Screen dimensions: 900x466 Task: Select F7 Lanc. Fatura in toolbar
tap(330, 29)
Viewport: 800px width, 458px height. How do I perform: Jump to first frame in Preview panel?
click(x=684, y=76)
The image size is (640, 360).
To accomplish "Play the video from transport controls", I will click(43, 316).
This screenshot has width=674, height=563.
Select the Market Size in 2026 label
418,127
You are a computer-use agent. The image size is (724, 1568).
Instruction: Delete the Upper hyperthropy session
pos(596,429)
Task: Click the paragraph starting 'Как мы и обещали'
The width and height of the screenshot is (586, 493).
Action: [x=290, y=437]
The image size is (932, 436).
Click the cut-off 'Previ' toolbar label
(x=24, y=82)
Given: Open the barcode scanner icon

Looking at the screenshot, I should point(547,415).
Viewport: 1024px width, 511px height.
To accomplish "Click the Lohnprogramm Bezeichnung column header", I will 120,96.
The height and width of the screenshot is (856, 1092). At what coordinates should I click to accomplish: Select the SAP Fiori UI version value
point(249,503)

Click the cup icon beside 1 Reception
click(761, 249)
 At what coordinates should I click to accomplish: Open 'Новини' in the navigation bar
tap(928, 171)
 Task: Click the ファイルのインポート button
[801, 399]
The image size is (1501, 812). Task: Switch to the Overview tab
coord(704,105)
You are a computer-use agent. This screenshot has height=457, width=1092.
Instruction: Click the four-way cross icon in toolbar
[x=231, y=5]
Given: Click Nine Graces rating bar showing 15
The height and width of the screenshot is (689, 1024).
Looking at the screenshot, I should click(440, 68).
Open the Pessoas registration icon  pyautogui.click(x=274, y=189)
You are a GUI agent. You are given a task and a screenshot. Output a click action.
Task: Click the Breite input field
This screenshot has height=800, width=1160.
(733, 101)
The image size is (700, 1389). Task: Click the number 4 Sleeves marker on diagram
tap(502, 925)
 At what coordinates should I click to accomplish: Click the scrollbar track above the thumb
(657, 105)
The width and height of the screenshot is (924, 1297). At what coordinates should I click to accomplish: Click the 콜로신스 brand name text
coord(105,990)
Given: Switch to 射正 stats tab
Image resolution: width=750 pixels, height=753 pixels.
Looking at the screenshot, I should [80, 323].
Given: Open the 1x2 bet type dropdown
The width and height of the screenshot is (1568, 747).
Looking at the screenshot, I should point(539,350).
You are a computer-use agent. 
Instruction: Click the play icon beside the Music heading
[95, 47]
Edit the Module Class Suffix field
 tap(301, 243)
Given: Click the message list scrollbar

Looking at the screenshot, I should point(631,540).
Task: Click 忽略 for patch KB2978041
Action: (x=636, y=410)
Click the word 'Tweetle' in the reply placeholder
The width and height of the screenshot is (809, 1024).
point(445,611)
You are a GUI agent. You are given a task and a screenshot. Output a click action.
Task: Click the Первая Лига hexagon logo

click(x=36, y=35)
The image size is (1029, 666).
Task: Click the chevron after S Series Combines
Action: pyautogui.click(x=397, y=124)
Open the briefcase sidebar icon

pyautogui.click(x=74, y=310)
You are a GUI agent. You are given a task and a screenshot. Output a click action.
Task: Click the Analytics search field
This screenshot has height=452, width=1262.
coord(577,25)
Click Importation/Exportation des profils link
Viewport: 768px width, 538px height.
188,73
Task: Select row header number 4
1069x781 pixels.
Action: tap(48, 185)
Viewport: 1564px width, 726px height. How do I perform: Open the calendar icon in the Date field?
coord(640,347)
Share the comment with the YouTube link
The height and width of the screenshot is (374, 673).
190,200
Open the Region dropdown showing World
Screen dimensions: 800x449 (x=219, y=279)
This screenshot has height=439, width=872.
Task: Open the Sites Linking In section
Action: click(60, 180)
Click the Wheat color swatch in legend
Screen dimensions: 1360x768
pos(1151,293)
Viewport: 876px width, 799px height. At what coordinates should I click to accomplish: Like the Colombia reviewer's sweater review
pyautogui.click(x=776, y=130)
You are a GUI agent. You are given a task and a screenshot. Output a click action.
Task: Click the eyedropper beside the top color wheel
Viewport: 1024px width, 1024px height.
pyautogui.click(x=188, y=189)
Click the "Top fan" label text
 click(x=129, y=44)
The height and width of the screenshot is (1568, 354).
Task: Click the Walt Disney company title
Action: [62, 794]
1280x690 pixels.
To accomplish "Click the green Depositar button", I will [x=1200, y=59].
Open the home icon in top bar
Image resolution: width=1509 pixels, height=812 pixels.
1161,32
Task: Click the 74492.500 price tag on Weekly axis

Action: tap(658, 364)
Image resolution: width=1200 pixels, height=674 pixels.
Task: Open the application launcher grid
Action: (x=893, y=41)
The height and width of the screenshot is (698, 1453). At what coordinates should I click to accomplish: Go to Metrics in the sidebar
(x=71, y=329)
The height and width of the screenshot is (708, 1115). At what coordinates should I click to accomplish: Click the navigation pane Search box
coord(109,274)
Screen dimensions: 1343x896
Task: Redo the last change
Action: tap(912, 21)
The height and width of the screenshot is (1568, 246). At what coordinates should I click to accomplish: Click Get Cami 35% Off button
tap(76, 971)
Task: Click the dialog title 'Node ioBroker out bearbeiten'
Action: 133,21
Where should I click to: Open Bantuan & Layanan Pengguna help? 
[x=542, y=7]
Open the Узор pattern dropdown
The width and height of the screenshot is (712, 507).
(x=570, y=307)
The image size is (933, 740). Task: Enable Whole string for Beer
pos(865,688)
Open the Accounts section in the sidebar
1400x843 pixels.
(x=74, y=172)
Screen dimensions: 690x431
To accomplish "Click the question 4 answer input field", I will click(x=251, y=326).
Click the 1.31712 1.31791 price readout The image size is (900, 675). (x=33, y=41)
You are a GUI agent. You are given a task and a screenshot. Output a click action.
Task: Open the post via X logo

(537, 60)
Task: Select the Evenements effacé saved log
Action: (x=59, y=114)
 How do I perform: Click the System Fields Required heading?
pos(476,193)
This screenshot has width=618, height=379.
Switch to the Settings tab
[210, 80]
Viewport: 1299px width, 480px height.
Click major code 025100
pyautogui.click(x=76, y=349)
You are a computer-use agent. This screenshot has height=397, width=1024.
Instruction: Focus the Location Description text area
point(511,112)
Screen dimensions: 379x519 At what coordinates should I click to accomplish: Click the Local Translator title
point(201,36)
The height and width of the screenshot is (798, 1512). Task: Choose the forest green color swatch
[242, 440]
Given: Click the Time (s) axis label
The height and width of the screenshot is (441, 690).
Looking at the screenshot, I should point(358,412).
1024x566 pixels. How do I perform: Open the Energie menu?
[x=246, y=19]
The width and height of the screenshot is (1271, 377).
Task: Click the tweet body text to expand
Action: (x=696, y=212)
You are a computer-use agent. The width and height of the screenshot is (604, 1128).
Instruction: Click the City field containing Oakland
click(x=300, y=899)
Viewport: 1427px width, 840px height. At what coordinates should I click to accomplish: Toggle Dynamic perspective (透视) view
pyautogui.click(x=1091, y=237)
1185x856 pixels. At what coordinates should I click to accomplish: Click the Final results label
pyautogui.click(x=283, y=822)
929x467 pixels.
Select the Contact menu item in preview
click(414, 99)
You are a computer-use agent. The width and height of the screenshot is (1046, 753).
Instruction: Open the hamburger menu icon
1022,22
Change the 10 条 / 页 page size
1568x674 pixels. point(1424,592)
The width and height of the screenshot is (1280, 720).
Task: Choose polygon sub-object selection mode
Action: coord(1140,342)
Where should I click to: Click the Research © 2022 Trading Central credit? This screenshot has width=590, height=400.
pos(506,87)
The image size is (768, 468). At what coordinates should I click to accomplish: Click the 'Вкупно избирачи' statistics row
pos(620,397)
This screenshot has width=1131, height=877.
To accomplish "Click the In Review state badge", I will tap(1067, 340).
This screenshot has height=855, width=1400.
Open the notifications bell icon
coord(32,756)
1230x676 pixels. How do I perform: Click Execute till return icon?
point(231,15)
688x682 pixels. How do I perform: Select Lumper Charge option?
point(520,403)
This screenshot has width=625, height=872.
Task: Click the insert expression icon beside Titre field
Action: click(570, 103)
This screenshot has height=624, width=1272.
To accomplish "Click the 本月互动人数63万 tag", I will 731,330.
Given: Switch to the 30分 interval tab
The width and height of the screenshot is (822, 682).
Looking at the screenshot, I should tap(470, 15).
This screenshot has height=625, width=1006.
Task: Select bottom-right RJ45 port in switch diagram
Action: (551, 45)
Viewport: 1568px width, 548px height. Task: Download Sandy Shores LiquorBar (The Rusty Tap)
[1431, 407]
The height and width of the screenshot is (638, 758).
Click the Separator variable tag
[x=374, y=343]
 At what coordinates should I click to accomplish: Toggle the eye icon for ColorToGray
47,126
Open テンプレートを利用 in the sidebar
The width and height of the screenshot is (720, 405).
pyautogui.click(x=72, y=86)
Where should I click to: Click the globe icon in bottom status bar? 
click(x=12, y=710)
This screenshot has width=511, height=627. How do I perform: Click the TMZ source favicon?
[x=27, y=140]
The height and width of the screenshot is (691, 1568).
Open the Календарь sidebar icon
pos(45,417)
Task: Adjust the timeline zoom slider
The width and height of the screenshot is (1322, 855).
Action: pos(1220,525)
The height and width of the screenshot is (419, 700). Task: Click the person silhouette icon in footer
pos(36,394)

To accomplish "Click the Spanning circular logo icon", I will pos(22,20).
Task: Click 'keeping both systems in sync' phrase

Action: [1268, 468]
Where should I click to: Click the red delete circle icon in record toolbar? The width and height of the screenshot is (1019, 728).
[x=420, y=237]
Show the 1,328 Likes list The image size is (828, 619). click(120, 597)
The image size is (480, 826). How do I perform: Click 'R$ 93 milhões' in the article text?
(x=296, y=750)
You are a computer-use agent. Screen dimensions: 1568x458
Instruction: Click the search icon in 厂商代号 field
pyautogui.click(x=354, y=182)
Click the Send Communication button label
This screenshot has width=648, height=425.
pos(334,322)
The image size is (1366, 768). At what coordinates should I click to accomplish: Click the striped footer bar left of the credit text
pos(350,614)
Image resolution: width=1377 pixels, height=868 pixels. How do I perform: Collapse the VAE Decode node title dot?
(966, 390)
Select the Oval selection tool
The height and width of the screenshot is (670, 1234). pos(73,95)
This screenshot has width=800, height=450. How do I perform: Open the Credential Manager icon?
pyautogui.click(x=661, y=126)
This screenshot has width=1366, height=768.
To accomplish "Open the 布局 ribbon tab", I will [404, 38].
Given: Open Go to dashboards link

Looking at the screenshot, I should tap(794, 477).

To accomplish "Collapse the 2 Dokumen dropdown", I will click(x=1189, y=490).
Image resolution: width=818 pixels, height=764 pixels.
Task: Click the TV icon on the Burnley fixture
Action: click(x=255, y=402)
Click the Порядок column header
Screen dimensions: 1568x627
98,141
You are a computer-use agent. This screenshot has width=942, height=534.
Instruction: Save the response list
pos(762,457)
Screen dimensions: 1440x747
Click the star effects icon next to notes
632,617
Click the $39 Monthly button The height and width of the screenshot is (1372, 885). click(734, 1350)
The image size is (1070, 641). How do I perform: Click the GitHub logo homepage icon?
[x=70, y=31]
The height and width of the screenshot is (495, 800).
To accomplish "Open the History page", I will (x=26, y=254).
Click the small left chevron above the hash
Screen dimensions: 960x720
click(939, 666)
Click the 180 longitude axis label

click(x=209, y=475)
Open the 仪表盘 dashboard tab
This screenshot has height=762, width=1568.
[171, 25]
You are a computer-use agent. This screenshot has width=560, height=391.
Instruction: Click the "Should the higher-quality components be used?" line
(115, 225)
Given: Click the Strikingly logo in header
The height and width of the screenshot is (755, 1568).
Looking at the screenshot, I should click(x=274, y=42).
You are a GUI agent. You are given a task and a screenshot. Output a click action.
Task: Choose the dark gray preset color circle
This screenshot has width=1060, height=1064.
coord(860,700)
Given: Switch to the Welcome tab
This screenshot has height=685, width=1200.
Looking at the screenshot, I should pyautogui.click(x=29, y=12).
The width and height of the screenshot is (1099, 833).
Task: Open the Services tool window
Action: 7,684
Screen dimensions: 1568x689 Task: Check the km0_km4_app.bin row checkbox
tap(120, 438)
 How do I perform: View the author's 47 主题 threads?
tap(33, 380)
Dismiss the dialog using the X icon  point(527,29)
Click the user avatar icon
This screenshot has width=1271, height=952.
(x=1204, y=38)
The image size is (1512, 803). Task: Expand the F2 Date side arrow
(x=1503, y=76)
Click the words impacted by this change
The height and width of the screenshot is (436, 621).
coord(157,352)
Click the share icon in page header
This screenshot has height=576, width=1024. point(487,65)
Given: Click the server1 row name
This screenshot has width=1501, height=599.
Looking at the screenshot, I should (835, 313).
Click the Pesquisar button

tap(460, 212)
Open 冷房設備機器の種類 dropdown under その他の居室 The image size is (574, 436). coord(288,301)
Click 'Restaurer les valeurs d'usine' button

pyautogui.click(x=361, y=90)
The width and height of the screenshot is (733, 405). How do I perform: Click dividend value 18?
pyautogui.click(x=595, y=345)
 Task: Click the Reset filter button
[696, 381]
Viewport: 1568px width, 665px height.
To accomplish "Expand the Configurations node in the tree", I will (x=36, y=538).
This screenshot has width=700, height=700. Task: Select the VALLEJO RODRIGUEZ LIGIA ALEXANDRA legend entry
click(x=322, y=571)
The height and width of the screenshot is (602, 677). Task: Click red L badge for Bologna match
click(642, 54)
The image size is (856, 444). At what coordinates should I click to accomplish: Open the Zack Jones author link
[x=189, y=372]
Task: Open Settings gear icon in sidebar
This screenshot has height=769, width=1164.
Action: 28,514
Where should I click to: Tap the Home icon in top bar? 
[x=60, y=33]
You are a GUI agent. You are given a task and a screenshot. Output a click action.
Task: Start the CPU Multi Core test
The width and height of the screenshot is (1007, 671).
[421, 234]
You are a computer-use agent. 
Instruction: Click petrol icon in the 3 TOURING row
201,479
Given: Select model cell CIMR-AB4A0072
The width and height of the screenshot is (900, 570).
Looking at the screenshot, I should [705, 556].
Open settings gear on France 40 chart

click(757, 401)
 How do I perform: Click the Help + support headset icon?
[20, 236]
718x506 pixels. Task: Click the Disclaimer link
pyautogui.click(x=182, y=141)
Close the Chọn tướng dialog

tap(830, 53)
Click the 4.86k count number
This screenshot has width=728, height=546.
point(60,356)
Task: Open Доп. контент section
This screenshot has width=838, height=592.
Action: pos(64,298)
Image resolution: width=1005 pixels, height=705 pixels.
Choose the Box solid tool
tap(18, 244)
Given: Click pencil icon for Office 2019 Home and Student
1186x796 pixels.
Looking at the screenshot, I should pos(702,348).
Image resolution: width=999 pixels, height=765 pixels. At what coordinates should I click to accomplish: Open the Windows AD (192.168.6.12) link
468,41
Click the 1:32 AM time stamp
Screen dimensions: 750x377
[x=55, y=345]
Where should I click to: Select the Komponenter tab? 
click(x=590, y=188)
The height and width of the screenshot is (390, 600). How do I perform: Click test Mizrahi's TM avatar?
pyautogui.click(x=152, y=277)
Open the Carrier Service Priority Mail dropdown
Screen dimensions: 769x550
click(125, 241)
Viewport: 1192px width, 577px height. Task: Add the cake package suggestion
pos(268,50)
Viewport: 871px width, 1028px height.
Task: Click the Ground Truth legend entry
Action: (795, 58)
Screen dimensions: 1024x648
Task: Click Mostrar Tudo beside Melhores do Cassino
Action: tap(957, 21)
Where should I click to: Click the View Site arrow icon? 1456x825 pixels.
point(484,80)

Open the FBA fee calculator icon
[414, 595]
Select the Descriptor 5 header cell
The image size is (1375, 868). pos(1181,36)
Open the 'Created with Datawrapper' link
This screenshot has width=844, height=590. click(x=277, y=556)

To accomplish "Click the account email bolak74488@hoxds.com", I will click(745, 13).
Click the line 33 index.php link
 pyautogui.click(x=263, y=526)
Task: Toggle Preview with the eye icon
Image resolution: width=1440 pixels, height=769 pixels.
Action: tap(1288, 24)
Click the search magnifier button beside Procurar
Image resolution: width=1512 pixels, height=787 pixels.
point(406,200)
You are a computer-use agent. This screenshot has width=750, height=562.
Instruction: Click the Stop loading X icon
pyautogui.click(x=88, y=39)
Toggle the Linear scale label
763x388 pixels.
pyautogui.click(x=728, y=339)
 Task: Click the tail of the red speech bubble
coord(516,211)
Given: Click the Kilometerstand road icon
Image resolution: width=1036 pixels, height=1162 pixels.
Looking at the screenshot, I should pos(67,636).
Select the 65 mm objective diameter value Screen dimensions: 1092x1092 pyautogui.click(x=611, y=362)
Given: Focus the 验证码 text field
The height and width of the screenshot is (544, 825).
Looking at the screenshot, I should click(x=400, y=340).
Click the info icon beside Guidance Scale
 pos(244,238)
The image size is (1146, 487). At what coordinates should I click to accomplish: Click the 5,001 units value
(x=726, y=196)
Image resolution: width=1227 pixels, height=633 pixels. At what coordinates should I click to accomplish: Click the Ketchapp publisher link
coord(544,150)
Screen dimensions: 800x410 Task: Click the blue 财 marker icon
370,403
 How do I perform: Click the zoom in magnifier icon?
::::::
**What is required:**
Copy all lines from the material that contain "zoom".

**Exercise output:**
Task: Adjust the timeline zoom slider
 How do I perform: Click the zoom in magnifier icon?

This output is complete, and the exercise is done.